Securities code: 300353 securities abbreviation: Kyland Technology Co.Ltd(300353) announcement Code: 2022-005 Kyland Technology Co.Ltd(300353)
Announcement on the resolutions of the 24th Meeting of the 5th board of supervisors
The company and all members of the board of supervisors guarantee that the information disclosed is true, accurate and complete without false records, misleading statements or major omissions.
1、 Meetings held
Kyland Technology Co.Ltd(300353) (hereinafter referred to as "the company") held the 24th Meeting of the 5th board of supervisors in the form of on-site meeting on January 25, 2022. This meeting is an interim meeting of the board of supervisors. The notice of the meeting was sent by e-mail on January 22, 2022. The company has 3 supervisors and 3 actually present supervisors. The meeting was presided over by Ms. Wang Ailian, chairman of the board of supervisors. The meeting was held in accordance with the company law of the people's Republic of China, the articles of association and relevant laws and regulations.
2、 Voting at the meeting
After careful deliberation by the supervisors attending the meeting, the following proposals were adopted by open ballot:
(I) deliberated and passed the proposal on the general election of the board of supervisors and the nomination of candidates for non employee representative supervisors of the sixth board of supervisors
Since the term of office of the Fifth Board of supervisors of the company is about to expire, in order to ensure the normal operation of the board of supervisors of the company, in accordance with the company law, the securities law, the Listing Rules of GEM stocks of Shenzhen Stock Exchange, the self regulatory guidelines for listed companies of Shenzhen Stock Exchange No. 2 - standardized operation of GEM listed companies and other laws According to the relevant provisions of laws and regulations, normative documents and the articles of association, the board of supervisors of the company plans to hold a general election.

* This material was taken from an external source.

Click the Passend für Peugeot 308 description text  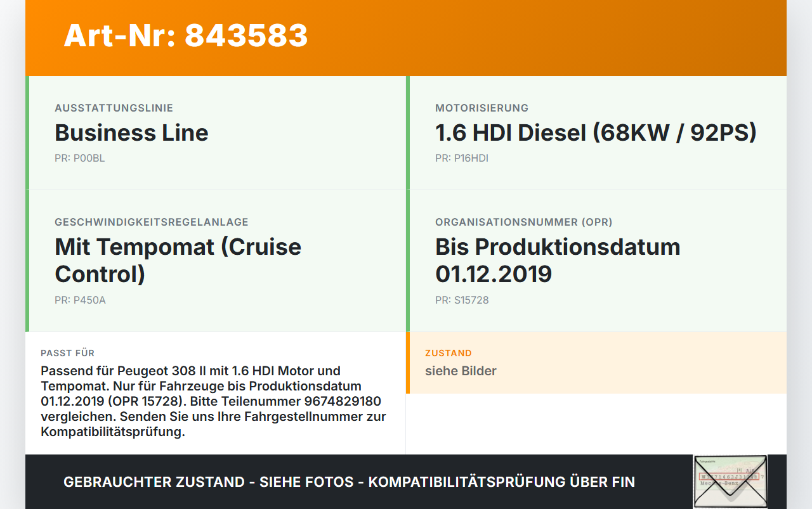coord(213,401)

The 5th board of supervisors of the company nominated Ms. Guo Liping and Mr. Li can as candidates for non employee representative supervisors of the 6th board of supervisors of the company. The term of office is three years from the date of deliberation and approval by the general meeting of shareholders of the company.

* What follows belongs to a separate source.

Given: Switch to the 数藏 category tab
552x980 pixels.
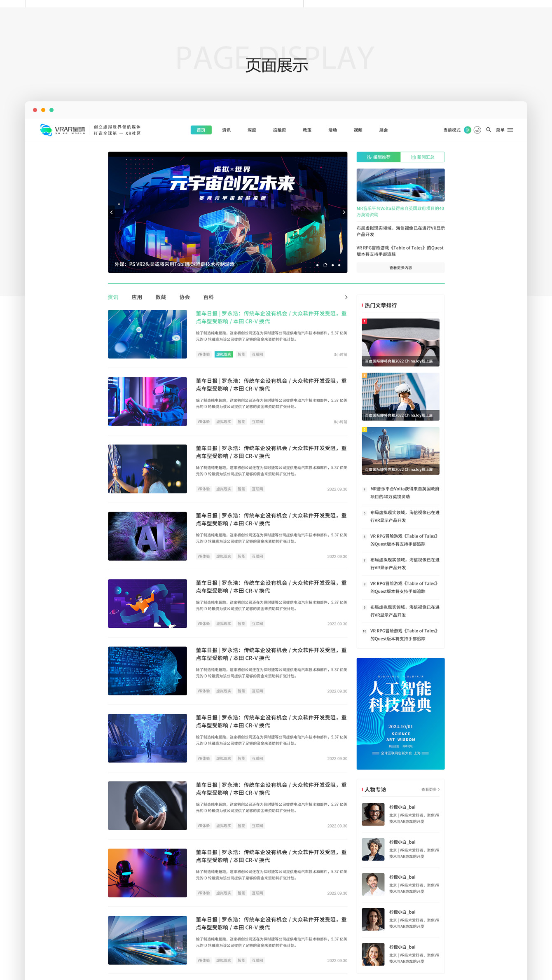Looking at the screenshot, I should pyautogui.click(x=161, y=297).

For details, see the announcement on the general election of the board of supervisors published on the gem information disclosure website designated by the CSRC on the same day.

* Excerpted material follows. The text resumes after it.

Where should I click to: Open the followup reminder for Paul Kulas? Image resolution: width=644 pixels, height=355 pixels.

The proposal adopts the method of voting item by item for the nomination of each candidate. The specific voting results are as follows:
1. Ms. Guo Liping is nominated as the candidate of non employee representative supervisor of the sixth board of supervisors of the company
Voting results: the number of affirmative votes is 3, the number of negative votes is 0, and the number of abstention votes is 0.
2. Nominate Mr. Li can as the candidate of non employee representative supervisor of the 5th board of supervisors of the company
Voting results: the number of affirmative votes is 3, the number of negative votes is 0, and the number of abstention votes is 0.
This proposal still needs to be submitted to the general meeting of shareholders of the company for deliberation, and the cumulative voting system shall be adopted for voting. After the above two candidates for supervisors are deliberated and approved by the general meeting of shareholders, they will form the sixth board of supervisors of the company together with the employee representative supervisors elected by the employee congress of the company.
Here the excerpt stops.